Data for processing: Begin

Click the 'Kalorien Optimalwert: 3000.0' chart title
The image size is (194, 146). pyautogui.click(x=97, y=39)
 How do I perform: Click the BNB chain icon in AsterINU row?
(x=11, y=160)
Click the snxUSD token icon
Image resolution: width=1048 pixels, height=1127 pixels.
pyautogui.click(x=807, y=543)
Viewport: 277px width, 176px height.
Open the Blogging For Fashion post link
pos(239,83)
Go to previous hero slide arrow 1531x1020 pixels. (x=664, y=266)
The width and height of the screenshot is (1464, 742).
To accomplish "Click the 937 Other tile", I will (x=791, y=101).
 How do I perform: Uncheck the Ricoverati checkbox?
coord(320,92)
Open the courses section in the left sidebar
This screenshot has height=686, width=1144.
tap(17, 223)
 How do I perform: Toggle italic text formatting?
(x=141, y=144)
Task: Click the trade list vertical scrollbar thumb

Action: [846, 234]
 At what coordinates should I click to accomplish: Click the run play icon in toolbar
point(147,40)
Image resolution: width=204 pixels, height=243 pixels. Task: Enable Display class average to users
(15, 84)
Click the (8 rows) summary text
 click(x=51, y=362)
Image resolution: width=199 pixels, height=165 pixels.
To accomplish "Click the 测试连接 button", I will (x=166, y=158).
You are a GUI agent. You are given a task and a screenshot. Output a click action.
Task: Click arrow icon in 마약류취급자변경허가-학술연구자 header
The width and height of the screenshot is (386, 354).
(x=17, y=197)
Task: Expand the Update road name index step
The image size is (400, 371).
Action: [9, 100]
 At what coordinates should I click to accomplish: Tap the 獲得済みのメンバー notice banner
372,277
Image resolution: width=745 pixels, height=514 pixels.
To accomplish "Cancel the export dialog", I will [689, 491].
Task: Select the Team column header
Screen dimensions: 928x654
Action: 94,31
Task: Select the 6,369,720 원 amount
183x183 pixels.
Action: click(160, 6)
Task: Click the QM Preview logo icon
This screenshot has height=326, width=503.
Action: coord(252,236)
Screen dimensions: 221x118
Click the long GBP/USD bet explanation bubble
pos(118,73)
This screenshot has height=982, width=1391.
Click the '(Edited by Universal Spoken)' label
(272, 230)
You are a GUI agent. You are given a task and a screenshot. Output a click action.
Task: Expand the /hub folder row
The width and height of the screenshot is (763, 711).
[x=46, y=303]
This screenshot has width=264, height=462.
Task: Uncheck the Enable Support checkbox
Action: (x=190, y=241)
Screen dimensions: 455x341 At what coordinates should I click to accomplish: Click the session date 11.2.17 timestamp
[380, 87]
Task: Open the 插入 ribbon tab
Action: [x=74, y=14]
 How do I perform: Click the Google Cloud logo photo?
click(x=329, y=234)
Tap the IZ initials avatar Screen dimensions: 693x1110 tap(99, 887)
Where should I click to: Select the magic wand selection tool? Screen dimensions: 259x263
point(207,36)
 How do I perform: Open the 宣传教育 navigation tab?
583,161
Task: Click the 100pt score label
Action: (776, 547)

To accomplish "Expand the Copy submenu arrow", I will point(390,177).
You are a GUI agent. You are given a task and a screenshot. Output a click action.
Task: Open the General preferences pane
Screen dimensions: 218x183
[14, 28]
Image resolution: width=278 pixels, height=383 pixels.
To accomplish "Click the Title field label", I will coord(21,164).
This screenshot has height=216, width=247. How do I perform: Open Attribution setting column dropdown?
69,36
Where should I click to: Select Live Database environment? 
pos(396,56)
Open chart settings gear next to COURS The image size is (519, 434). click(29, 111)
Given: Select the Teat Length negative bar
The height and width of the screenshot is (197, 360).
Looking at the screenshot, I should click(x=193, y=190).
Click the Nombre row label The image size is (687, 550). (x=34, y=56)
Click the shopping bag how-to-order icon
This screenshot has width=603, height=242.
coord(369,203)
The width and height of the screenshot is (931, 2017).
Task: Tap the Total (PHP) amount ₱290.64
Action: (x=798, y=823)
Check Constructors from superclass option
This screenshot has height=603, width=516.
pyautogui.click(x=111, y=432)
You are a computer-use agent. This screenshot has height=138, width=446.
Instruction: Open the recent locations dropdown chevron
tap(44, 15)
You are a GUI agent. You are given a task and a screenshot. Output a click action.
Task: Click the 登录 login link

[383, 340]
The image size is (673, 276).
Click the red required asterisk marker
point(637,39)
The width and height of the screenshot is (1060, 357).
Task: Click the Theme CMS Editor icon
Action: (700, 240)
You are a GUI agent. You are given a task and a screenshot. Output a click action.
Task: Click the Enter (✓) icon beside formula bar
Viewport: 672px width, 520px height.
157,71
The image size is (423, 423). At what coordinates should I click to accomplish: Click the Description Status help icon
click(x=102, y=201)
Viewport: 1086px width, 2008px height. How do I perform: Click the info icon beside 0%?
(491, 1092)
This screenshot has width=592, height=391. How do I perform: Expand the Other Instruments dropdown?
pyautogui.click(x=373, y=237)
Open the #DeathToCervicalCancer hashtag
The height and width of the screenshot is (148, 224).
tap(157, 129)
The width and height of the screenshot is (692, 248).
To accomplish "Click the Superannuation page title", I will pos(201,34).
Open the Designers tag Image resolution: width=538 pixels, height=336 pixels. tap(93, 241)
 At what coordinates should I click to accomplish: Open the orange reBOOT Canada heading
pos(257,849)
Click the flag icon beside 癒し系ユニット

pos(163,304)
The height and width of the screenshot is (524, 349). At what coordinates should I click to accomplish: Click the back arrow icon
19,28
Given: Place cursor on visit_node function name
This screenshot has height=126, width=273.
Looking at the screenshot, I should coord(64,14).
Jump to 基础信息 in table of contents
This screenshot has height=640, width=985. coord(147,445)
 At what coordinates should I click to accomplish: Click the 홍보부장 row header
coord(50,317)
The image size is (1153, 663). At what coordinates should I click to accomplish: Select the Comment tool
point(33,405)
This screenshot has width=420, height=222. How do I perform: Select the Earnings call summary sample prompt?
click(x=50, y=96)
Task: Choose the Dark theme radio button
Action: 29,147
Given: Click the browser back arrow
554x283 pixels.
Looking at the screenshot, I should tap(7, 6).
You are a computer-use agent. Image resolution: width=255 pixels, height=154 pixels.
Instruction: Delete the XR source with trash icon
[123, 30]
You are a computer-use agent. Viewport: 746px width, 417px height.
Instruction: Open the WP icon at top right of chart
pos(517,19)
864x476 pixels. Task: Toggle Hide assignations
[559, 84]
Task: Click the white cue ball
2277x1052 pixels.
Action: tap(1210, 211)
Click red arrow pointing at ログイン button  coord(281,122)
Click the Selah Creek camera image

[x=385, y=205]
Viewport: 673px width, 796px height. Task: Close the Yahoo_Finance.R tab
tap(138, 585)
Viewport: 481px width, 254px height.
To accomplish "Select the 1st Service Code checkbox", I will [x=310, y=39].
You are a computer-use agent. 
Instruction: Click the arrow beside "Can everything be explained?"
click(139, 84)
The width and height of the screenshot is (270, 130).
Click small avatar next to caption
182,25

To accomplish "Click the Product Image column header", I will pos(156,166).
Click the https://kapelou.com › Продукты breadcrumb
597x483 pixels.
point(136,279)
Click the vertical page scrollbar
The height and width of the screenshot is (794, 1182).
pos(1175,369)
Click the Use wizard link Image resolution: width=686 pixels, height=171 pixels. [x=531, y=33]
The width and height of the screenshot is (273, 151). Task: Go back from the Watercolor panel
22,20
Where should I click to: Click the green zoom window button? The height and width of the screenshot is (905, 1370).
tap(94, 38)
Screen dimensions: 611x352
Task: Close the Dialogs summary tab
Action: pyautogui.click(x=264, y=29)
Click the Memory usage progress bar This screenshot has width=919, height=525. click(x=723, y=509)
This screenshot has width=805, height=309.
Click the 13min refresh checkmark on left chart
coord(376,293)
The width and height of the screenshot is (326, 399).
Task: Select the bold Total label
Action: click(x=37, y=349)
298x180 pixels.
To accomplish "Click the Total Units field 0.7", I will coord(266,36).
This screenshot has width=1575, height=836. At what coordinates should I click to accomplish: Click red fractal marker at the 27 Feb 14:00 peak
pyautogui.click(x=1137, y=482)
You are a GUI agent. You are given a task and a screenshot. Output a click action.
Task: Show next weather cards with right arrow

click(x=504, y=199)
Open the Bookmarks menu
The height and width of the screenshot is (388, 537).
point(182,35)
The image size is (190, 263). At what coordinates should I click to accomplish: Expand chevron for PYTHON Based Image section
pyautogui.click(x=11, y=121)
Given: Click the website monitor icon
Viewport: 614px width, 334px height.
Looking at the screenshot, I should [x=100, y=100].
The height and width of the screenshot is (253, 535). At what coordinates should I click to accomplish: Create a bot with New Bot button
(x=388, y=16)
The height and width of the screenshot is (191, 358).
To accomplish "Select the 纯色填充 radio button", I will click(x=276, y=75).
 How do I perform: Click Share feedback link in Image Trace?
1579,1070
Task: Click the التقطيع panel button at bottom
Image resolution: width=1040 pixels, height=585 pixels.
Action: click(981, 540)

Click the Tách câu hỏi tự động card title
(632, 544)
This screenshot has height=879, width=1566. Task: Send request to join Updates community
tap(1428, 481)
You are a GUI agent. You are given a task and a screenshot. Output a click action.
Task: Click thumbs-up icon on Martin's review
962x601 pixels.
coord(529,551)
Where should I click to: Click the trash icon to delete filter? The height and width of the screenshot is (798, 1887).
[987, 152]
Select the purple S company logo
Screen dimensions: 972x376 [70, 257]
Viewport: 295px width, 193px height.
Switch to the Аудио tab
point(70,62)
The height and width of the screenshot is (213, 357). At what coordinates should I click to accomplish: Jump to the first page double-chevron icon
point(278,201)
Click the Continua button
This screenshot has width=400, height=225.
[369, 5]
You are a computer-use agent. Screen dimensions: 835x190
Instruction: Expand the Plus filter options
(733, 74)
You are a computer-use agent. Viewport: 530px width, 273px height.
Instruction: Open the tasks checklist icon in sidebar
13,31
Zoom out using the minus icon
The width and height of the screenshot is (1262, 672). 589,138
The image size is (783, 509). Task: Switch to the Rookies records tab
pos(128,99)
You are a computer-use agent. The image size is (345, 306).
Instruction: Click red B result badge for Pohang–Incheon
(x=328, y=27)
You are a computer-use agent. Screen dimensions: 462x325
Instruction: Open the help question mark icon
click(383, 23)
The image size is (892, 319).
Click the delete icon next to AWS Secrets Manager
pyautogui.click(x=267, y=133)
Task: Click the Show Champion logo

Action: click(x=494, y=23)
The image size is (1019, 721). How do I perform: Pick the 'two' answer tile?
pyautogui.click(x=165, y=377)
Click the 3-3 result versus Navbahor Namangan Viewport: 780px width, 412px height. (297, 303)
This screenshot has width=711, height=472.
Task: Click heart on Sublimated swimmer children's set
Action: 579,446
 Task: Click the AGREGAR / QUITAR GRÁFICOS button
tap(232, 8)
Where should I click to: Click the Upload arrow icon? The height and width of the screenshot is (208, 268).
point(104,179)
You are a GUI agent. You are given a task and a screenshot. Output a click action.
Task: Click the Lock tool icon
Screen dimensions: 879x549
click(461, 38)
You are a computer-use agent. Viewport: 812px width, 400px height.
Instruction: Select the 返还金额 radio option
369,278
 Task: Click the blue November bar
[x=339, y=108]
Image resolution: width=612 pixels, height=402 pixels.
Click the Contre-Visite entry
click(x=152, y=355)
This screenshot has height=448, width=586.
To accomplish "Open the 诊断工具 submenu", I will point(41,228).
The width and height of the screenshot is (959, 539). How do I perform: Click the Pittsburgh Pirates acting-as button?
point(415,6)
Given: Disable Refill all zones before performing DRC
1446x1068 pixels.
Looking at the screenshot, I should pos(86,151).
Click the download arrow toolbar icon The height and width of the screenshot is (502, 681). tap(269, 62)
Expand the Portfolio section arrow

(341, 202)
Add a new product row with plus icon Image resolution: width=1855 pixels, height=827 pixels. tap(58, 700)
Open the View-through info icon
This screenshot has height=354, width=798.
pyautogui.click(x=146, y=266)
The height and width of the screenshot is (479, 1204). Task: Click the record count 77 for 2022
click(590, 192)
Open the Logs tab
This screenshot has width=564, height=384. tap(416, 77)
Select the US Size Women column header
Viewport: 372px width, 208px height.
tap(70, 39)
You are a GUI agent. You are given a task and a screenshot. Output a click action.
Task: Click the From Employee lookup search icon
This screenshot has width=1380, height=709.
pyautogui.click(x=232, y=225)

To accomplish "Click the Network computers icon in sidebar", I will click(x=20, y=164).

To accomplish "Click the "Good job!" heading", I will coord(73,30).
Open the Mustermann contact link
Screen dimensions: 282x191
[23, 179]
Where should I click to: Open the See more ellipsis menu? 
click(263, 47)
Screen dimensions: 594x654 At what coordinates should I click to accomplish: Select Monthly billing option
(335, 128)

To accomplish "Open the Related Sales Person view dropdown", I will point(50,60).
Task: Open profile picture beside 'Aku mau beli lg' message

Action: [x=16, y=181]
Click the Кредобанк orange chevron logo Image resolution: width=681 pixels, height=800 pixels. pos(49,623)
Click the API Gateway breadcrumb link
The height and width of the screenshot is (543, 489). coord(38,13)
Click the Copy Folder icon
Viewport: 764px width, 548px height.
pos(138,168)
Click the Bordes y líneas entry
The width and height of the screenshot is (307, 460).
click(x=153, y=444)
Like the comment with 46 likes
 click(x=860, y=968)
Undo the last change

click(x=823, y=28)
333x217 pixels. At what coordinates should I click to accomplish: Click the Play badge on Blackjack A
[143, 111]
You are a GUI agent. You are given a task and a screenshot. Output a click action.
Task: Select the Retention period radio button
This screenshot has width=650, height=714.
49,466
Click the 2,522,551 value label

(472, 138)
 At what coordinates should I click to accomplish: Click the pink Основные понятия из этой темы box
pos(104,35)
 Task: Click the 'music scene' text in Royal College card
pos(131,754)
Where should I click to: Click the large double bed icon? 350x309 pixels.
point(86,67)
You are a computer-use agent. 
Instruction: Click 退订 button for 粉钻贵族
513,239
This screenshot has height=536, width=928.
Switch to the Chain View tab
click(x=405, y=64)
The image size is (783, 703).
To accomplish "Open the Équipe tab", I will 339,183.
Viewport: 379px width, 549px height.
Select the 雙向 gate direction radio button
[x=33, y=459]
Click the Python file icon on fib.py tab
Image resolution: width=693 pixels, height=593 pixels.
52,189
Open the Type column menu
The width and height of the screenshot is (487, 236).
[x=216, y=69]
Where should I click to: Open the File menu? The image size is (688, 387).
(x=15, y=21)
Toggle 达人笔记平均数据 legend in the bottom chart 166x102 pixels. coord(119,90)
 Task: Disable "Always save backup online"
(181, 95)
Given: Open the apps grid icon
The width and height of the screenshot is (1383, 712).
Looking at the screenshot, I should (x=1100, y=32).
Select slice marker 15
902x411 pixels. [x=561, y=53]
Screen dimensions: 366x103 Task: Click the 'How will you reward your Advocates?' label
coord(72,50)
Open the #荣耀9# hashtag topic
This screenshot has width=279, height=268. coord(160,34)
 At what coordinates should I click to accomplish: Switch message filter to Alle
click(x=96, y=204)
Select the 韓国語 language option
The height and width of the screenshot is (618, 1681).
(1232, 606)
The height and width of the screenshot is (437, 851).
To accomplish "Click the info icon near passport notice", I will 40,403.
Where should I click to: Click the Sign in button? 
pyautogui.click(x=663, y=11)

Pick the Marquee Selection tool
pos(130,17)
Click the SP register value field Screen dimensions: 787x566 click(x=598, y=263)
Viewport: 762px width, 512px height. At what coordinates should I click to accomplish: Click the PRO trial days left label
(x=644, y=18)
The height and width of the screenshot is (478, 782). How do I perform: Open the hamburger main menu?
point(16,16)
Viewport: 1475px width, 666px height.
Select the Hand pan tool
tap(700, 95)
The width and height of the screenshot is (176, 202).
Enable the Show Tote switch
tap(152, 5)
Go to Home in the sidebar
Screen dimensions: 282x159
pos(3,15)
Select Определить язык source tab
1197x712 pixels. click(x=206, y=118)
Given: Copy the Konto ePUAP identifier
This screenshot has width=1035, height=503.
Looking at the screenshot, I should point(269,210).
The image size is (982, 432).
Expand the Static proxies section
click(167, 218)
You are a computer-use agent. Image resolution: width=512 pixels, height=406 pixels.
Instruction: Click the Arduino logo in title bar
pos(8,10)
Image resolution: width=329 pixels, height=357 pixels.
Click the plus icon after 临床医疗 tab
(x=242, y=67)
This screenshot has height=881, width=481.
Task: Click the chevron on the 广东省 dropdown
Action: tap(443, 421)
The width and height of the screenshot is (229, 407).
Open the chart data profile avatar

Data for processing: End

Check every line of the data above for the string "field", and copy those that have it.

▶ [Your response]:
To accomplish "Click the Title field label", I will coord(21,164).
To accomplish "Click the Total Units field 0.7", I will coord(266,36).
Click the SP register value field Screen dimensions: 787x566 click(x=598, y=263)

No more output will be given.